___ 本文 ___

インクルーシブ教育は、障がいのある子どもたちが社会の一員として生きていくために必要です。
障がいの有無にかかわらず、可能な限り同じ環境で学ぶことができれば、子どもの能力や可能性を最大限伸ばせます。同世代の子どもや地域の人々と積極的に交流することで、地域での生活基盤を作ることもできます。
また、インクルーシブ教育は障がいのない子どもたちにとっても重要な意味を持ちます。インクルーシブ教育で共に学ぶことにより、障がい者への理解が深まるからです。実際にどのような配慮が必要なのか、授業形態やコミュニケーションを工夫すると、同じ場所で学べると知ることができます。
短期間の交流だけでは見えない問題点も出てくるでしょう。クラスや学校単位で解決法を考え、意見交換をしながら共生できる環境作りを行う経験は、どの生徒にとっても必要です。これは、教育だけでなく、インクルーシブな社会を構築することにもつながります。

インクルーシブ教育とインテグレーション教育の違い

インクルーシブ教育とインテグレーション教育は、どちらもノーマライゼーションの理念をもとに確立しました。ノーマライゼーションとは、障がいの有無にかかわらず、社会参加できる環境を整備する理念や運動のことです。
先に取り入れられたインテグレーション教育の課題を解消するために生まれたのが、インクルーシブ教育です。

___

▶ _課題 1_
本文の「また、インクルーシブ教育は障がいのない」で始まる段落を、大事な点を残して短く書き直してください。

___ 練習用データ ___

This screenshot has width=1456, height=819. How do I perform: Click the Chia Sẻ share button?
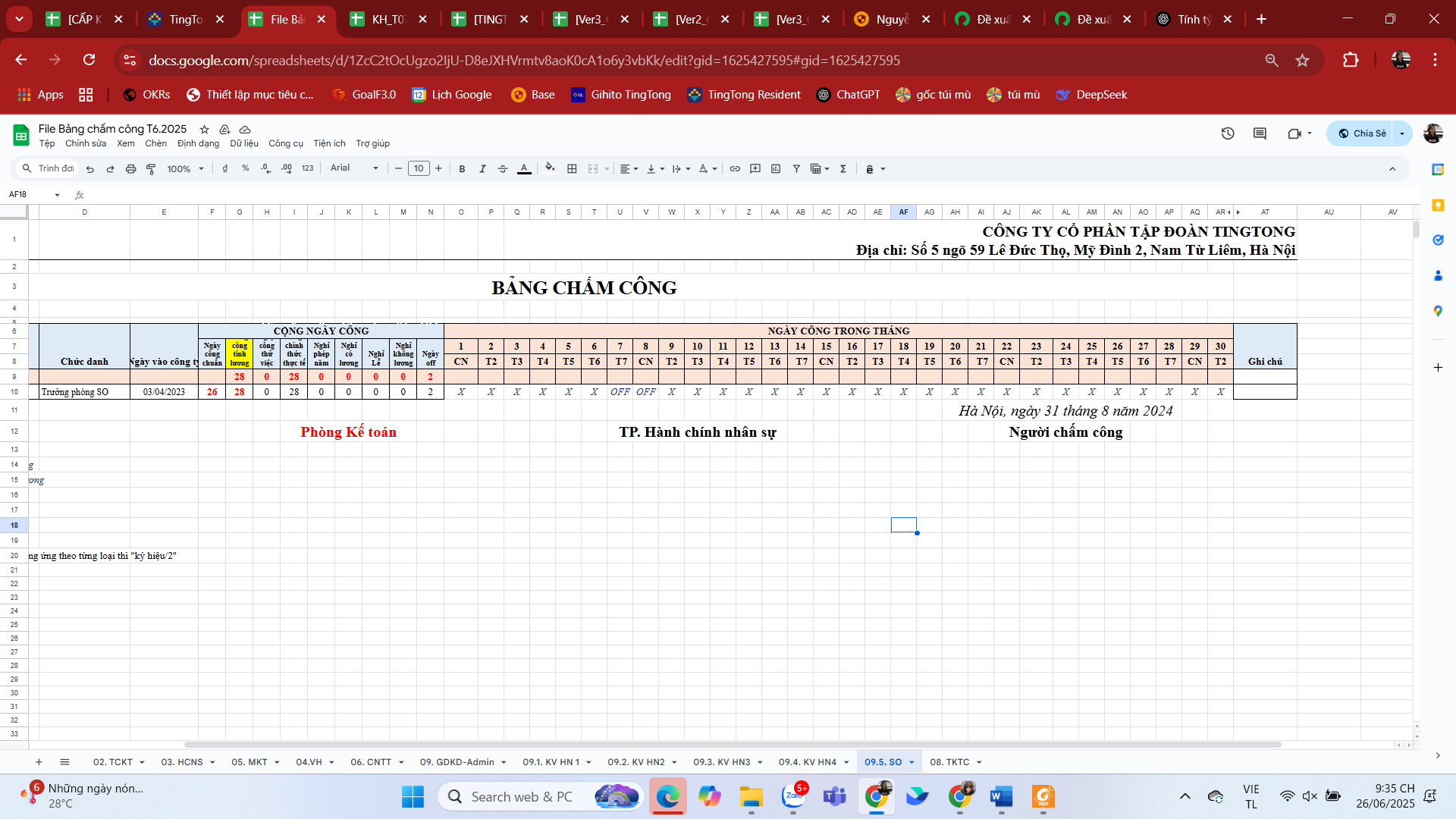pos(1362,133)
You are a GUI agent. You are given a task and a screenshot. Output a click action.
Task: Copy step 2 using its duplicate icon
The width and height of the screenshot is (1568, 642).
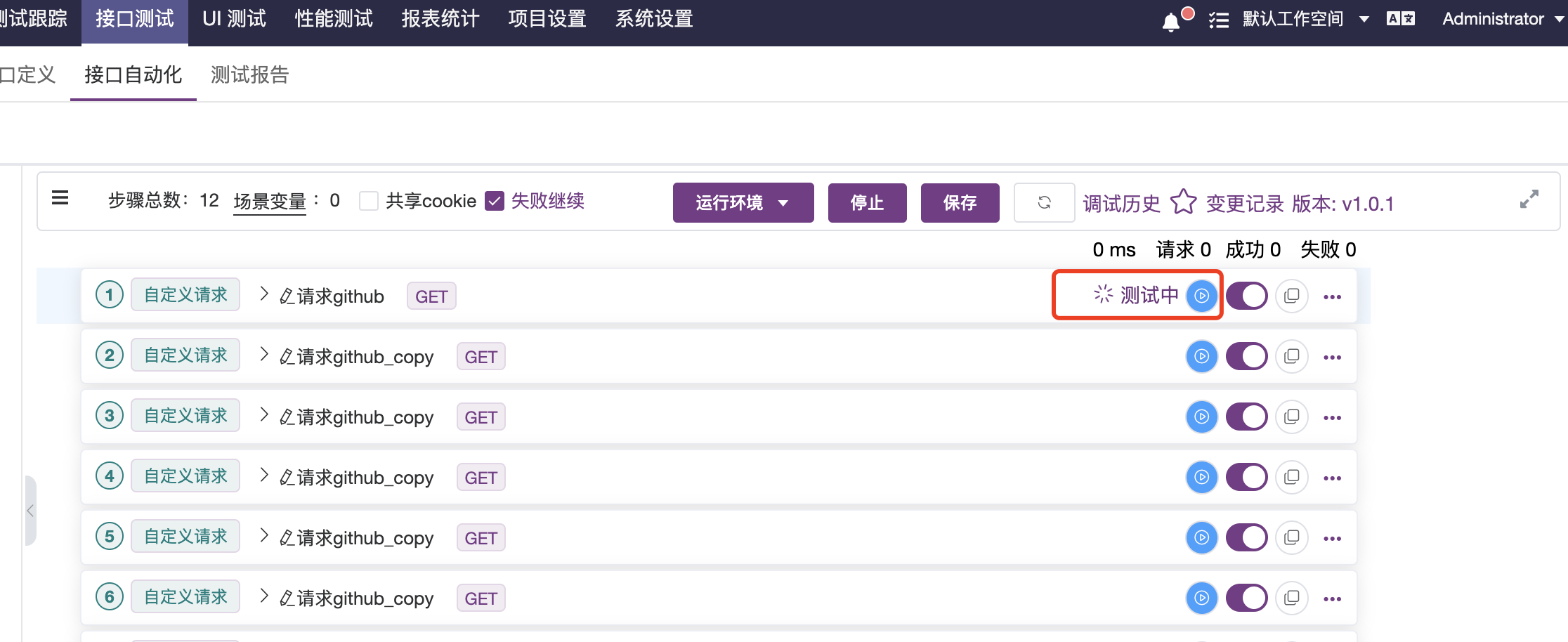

___

▶ _課題 2_
上の記録のすべての行を、「番号」と「内容」の二列のMarkdownの表にしてください。空の行と画像は入れないでください。

▶ _正解 1_
インクルーシブ教育は、障がいのない子どもにとっても大切です。共に学ぶと障がい者への理解が深まります。どんな配慮がいるのかを知り、授業の形やコミュニケーションを工夫すれば同じ場所で学べるとわかります。

▶ _正解 2_
| 番号 | 内容 |
|---|---|
| 1 | This screenshot has width=1456, height=819. How do I perform: Click the Chia Sẻ share button? |
| 2 | pos(1362,133) |
| 3 | You are a GUI agent. You are given a task and a screenshot. Output a click action. |
| 4 | Task: Copy step 2 using its duplicate icon |
| 5 | The width and height of the screenshot is (1568, 642). |